Exact copy, pictures excluded: write out every line below.

Data
____________
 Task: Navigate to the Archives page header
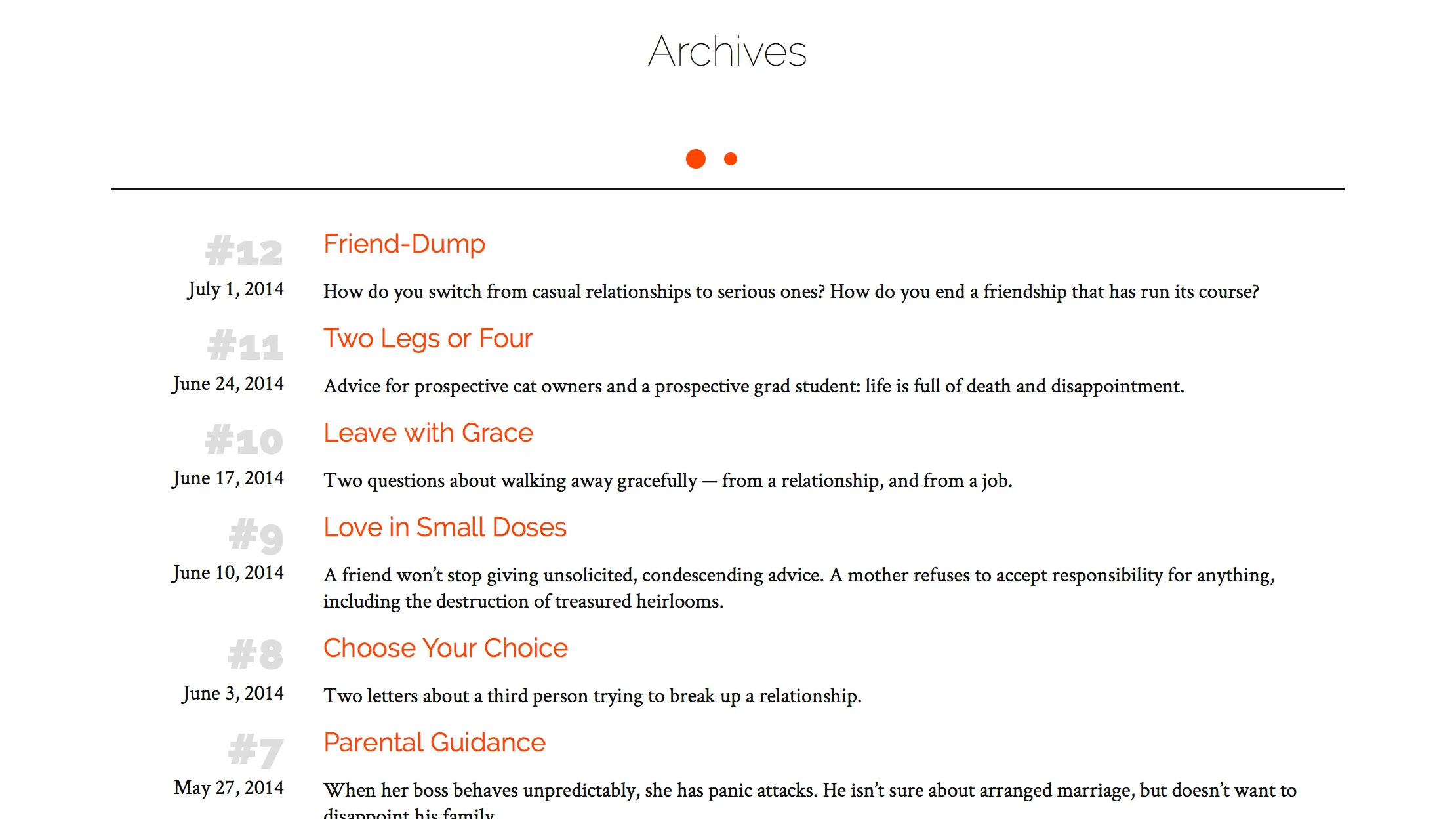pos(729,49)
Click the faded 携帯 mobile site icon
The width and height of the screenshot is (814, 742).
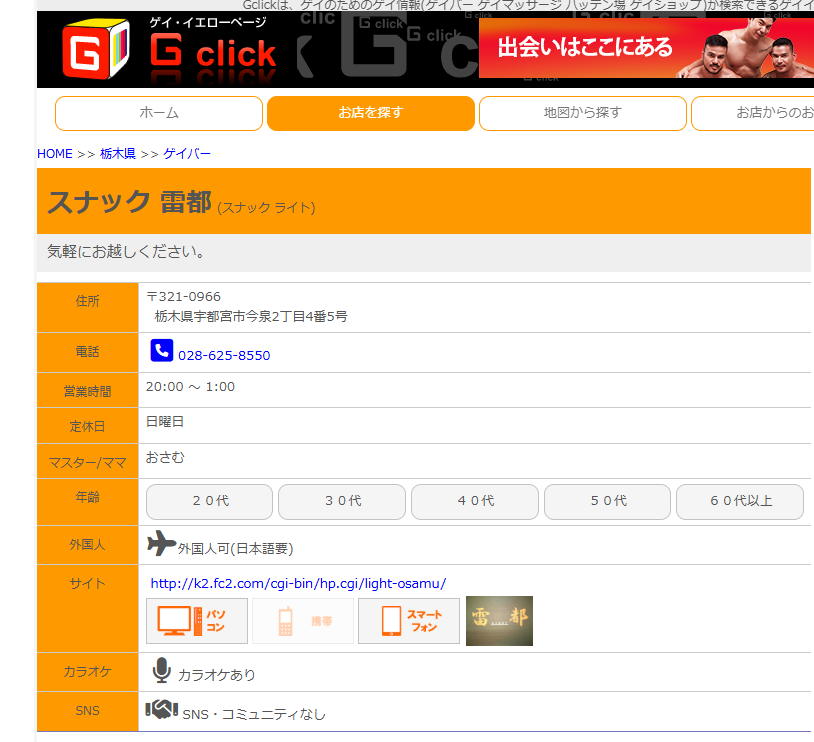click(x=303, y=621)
____________
Solution to this exercise
 Task: Navigate to the Archives page header
pos(729,49)
Click the faded 携帯 mobile site icon
The width and height of the screenshot is (814, 742).
click(x=303, y=621)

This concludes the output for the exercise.